Zum Hauptinhalt springen

Merkel vollzieht Rolle rückwärts bei EADS

Von Alexander Dworzak

Wirtschaft

Berlin übernimmt Anteile von Daimler, deutsch-französisches Belauern bleibt.


Hinweis: Der Inhalt dieser Seite wurde vor 12 Jahren in der Wiener Zeitung veröffentlicht. Hier geht's zu unseren neuen Inhalten.

Berlin/Paris. Ein ganz normales Unternehmen sollte EADS nach früheren Vorstellungen von Angela Merkel werden, der französisch-deutsche Staatseinfluss auf ein Minimum schrumpfen. Nun vollzieht die Kanzlerin ihre seit Monaten angedeutete Kehrtwende: Die staatliche Kreditanstalt für Wiederaufbau (KfW) übernimmt zwölf Prozent von Europas größtem Flugzeug- und Rüstungskonzern.

Passé ist damit die verdeckte Einflussnahme Berlins über den Autoriesen Daimler. Dieser hält bislang direkt 15 Prozent an EADS, weitere 7,5 Prozent parkt Daimler bei dem Bankenkonsortium Dedalus. Ergibt in Summe 22,5 Prozent der Anteile in deutscher Hand - ebenso viel wie auf französischer Seite. Dort besitzt der Staat 15 Prozent; 7,5 Prozent gehören dem Mischkonzern Lagardère.

Regierungskreise in Berlin und Paris haben sich nach Informationen des "Handelsblatts" nun darauf verständigt, dass beide Staaten jeweils zwölf Prozent an EADS halten werden. Deutschland nimmt dem verkaufswilligen Daimler-Konzern zumindest einen Teil seines Aktienpakets ab, Frankreich verringert seinen Anteil um drei Prozent. Gemeinsam mit Spanien, das weitere 5,5, Prozent an EADS besitzt, kommen die drei Staaten künftig auf knapp unter 30 Prozent der Anteile.

Auf Augenhöhe mit Paris

Die 180-Grad-Wende der Kanzlerin ist einem Anliegen geschuldet: Auf Augenhöhe mit Frankreich bei der Airbus-Muttergesellschaft zu stehen. Argwöhnisch belauern sich die zwei strategischen Partner. In beiden Ländern sind rund 50.000 Mitarbeiter beschäftigt, bei Weichenstellungen in Forschung, Entwicklung und Produktion möchte Deutschland ein gewichtiges Wort mitsprechen.

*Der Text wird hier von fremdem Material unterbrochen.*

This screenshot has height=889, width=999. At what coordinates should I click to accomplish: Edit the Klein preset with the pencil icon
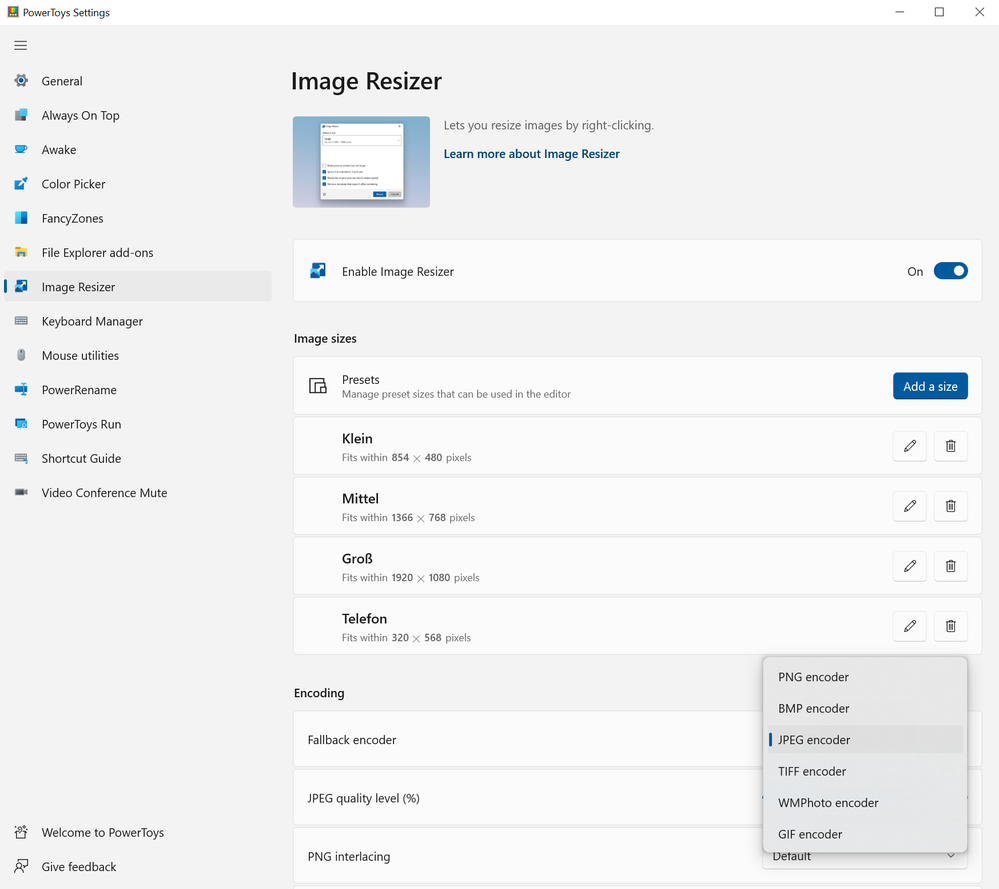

Zurückhaltend agierte die Regierung in Berlin bereits in der Vergangenheit nicht: Sie blockierte die angedachte Fusion von EADS mit der britischen BAE Systems im Oktober - sehr zum Leidwesen von Frankreich und der BAE-Aktionäre. Zu groß war die Furcht, Berlin würde gegenüber Paris ins Hintertreffen geraten. Und die Kanzlerin forderte Standortgarantien für die EADS-Werke - die ihr der deutsche Vorstandschef Tom Enders nicht gewährte.

Gleiche Rechte wie Paris wird Berlin aber auch in Zukunft nicht haben. Denn EADS ist eine niederländische Aktiengesellschaft; um ein Übernahmeangebot für die anderen Aktionäre zu umgehen, seien "gewisse Abweichungen unserer Mitwirkungsrechte im Vergleich zur französischen Regierung unvermeidbar", erklärt das deutsche Wirtschaftsministerium. Rund drei Milliarden Euro lässt sich Deutschland den Erwerb von zwölf Prozent an EADS kosten; entsprechende Mittel wurden bereis vom Bundestag genehmigt.

Nichts fürchtet man in der EADS-Führung mehr als den Einzug von Regierungsbeamten in den Aufsichtsrat des Konzerns. Deutschlands Wirtschaftsminister Philipp Rösler schloss dies im vergangenen Jahr noch aus - nun werden die Karten möglicherweise neu gemischt. Großer Verlierer der neuen Aktionärsstruktur ist daher EADS-Chef Tom Enders. Es ist nach der geplatzten Fusion mit BAE seine zweite herbe Niederlage binnen kurzem.